_ABOUT THIS TASK:_ Go through the records and restate them word for word, omitting images.

_DATA TO EXAMINE:_
┌────────

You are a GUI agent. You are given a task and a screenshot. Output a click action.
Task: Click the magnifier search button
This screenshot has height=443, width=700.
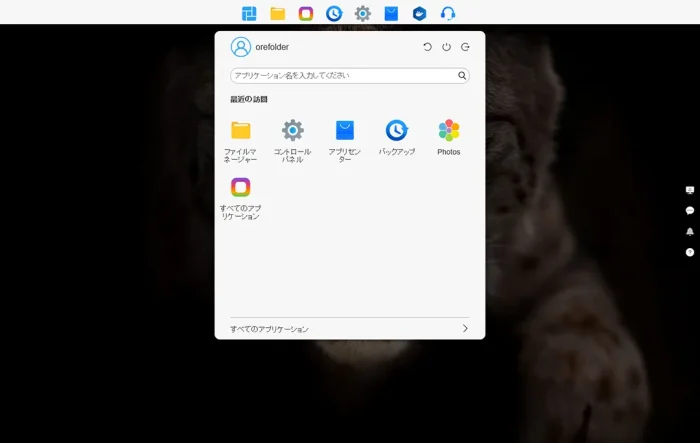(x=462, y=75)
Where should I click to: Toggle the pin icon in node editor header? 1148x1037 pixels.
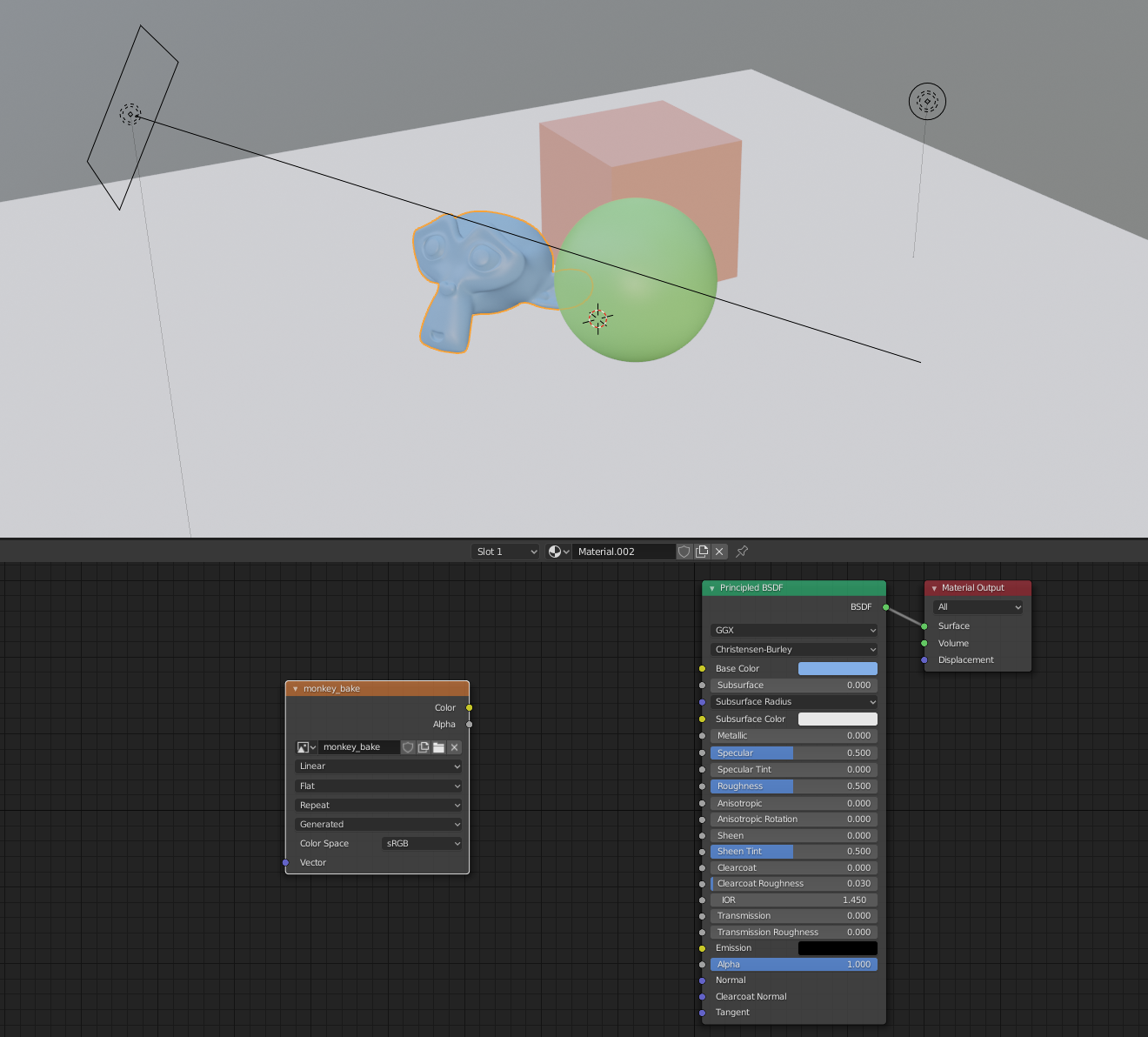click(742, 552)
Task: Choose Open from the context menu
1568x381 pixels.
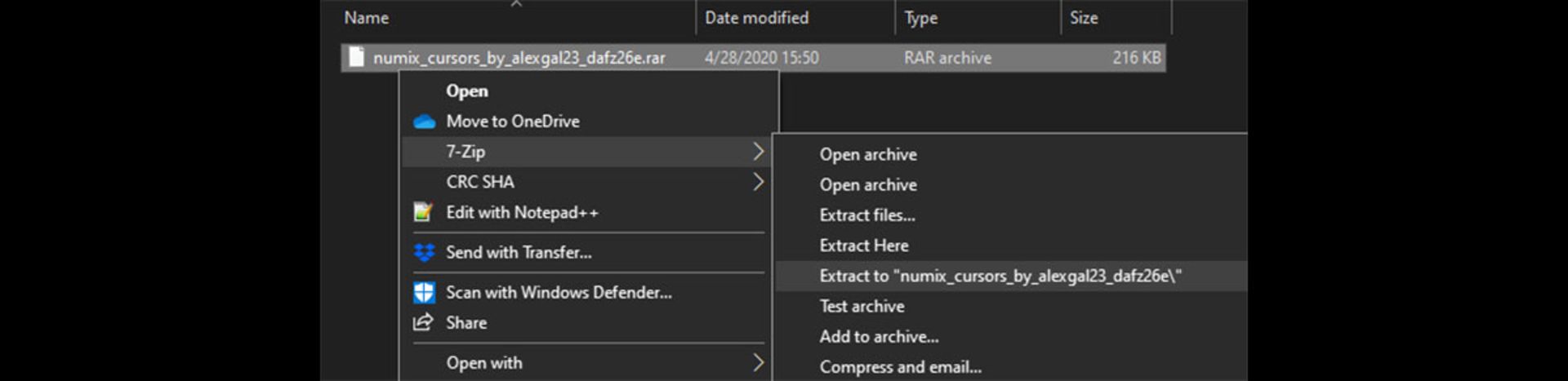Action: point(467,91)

└────────

_SOLUTION:_
You are a GUI agent. You are given a task and a screenshot. Output a click action.
Task: Click the magnifier search button
This screenshot has height=443, width=700.
(x=462, y=75)
Where should I click to: Toggle the pin icon in node editor header? 1148x1037 pixels.
click(742, 552)
Task: Choose Open from the context menu
1568x381 pixels.
Action: point(467,91)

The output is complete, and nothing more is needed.